In tema di reati tributari, ai fini del superamento della soglia di punibilità di cui all’art. 5 del DLgs. n. 74 del 2000, il giudice può legittimamente avvalersi dell’accertamento induttivo dell’imponibile compiuto dagli uffici finanziari (Sez. 3, n. 24811 del 28.4.2011, Rv. 250647; Sez. 3, n. 40992 del 14.5.2013, Rv. 257619). Inoltre, da un lato, in tema di reati tributari, ai fini della prova del reato di dichiarazione infedele, il giudice può fare legittimamente ricorso ai verbali di constatazione redatti dalla Guardia di Finanza ai fini della determinazione dell’ammontare dell’imposta evasa, nonché ricorrere all’accertamento induttivo dell’imponibile quando le scritture contabili imposte dalla legge siano state irregolarmente tenute (Sez. 3, n. 5786 del 18.12.2007 – dep. 6.2.2008, D’Amico, Rv. 238825) e, dall’altro, il giudice può legittimamente fondare il proprio convincimento, in tema di responsabilità dell’imputato per omessa annotazione di ricavi, sia sull’informativa della G.d.F. che abbia fatto riferimento a percentuali di ricarico attraverso una indagine sui dati mercato, che sull’accertamento induttivo dell’imponibile operato dall’ufficio finanziario quando la contabilità imposta dalla legge non sia stata tenuta regolarmente.

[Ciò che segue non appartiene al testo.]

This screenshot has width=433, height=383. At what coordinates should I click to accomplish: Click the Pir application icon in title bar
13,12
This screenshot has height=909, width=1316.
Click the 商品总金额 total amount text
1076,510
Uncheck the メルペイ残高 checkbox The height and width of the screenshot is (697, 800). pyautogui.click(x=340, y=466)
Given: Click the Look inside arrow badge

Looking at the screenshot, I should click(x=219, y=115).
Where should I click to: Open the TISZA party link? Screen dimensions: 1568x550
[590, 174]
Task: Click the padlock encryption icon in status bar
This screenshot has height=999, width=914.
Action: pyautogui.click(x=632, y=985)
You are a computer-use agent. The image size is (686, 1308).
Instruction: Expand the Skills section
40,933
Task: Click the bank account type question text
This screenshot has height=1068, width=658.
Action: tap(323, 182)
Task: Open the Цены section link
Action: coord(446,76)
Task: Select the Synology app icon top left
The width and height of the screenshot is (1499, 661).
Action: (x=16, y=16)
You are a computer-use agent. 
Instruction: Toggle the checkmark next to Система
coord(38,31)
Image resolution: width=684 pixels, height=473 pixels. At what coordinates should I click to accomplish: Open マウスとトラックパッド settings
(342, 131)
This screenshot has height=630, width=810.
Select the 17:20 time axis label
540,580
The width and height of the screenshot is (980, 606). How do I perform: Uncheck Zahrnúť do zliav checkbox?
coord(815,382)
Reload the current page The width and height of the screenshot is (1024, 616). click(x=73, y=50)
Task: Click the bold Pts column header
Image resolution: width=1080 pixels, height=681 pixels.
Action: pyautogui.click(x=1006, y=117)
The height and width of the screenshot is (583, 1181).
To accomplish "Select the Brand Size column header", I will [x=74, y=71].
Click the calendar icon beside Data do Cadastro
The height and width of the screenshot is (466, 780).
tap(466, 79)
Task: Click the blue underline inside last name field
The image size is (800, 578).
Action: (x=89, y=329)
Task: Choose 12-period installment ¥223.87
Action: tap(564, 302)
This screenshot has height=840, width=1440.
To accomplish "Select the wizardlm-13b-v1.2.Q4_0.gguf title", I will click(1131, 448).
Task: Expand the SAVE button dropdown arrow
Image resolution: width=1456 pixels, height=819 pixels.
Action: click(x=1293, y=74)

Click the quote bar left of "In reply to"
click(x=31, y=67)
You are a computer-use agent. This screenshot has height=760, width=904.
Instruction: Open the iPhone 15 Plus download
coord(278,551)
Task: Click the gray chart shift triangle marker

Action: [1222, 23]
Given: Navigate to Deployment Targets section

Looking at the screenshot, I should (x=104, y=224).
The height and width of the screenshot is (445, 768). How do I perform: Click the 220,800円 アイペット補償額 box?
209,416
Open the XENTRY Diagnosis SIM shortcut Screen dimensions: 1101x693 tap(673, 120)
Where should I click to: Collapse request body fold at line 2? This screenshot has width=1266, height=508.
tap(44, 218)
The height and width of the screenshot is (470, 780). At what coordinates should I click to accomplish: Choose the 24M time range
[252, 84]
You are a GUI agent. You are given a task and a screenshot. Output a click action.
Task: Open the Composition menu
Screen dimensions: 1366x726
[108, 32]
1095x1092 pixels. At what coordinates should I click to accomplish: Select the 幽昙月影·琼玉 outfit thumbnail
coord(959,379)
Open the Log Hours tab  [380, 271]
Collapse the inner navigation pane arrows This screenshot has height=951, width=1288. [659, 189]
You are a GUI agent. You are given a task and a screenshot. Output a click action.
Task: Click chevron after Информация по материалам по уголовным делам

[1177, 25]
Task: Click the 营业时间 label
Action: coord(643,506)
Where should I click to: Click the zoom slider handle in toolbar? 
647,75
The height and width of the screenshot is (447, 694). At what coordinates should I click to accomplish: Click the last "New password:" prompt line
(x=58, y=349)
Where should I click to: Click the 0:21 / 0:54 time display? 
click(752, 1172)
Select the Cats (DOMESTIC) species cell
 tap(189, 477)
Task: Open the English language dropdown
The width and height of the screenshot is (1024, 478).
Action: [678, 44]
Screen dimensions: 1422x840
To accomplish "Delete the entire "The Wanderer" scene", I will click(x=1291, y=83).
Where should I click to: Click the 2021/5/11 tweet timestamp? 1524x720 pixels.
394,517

Ciò a condizione che il giudice non si limiti a constatarne l’esistenza e non faccia apodittico richiamo agli elementi in esso evidenziati, ma proceda a specifica, autonoma valutazione degli elementi nello stesso descritti comparandoli con quelli eventualmente acquisiti aliunde (Sez. 3, n. 1904 del 21.12.1999 – dep. 21.2.2000, Zarbo E, Rv. 215694).
Nel caso in esame, la Cassazione rileva come la Corte territoriale abbia offerto sul punto articolata motivazione, basata su autonoma valutazione delle risultanze dell’accertamento induttivo in relazione ad approfondito esame del materiale probatorio acquisito, sia con riferimento all’imposta evasa, risultando, conseguentemente, accertato il superamento della soglia di punibilità, anche con riferimento ai nuovi valori soglia entrati in vigore nel frattempo.